Management of cardiac adverse events related to immune checkpoint inhibitors

  • 摘要: 免疫检查点抑制剂(immune checkpoint inhibitors,ICIs)给肿瘤治疗带来了翻天覆地的变化,标志着免疫治疗新时代的开启。与此同时,免疫治疗相关不良反应报道也日趋增多。免疫相关心脏不良反应虽发生率较低,但病死率极高,严重影响肿瘤患者临床转归。患者可表现为乏力、气促、胸痛、心悸等症状。实验室指标可见肌钙蛋白、氨基末端脑钠肽前体(NT-proBNP)等升高。心电图显示可有新发的传导阻滞。心脏核磁共振(cardiac magnetic resonance,CMR)显示心肌炎表现。约半数患者超声心动图示左室射血分数 < 50%。心内膜心肌活检作为诊断的金标准,常见组织学表现为以T细胞为主的淋巴细胞浸润。治疗上以早期应用足量激素为主,可酌情使用英夫利昔单抗、免疫球蛋白等免疫抑制剂。对使用ICIs的所有患者,尤其是伴有糖尿病病史、自身免疫性疾病病史或联合治疗的患者,用药早期建议严密监测心悸、气促、乏力等症状以及肌钙蛋白、NT-proBNP等指标。

     

    Abstract: Immune checkpoint inhibitors (ICIs) have greatly improved clinical outcomes in multiple cancer types and are regarded as a new beginning of cancer immunotherapy. However, high-grade immune-related adverse events can occur. Cardiotoxic effects are not common, but are often serious complications with a relatively high mortality. Patients may have symptoms of fatigue, shortness of breath, chest pain, and palpitation. The laboratory indexes showed the increase of troponin and N-terminal B-type natriuretic peptide (NT-proBNP). The electrocardiogram shows that there may be a new conduction block. Cardiac magnetic resonance (CMR) shows myocarditis, and about half of the patients show left ventricular ejection fraction less than 50% by echocardiography. Endocardial biopsy is the gold standard for diagnosis, and the common histological manifestation is lymphocyte infiltration dominated by T cells.

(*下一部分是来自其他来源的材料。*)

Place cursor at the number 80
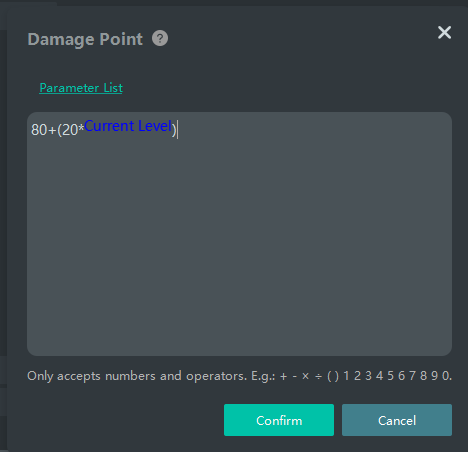 (x=39, y=130)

Early use of sufficient steroids is the main treatment, and immune-suppressants such as infliximab and immunoglobulin can be used as appropriate.For all patients using ICIs, especially those with a history of diabetes, autoimmune disease or combined treatment, it is recommended to closely monitor the symptoms such as palpitation, shortness of breath, fatigue and troponin, NT-proBNP and other indexes in the early stage of treatment.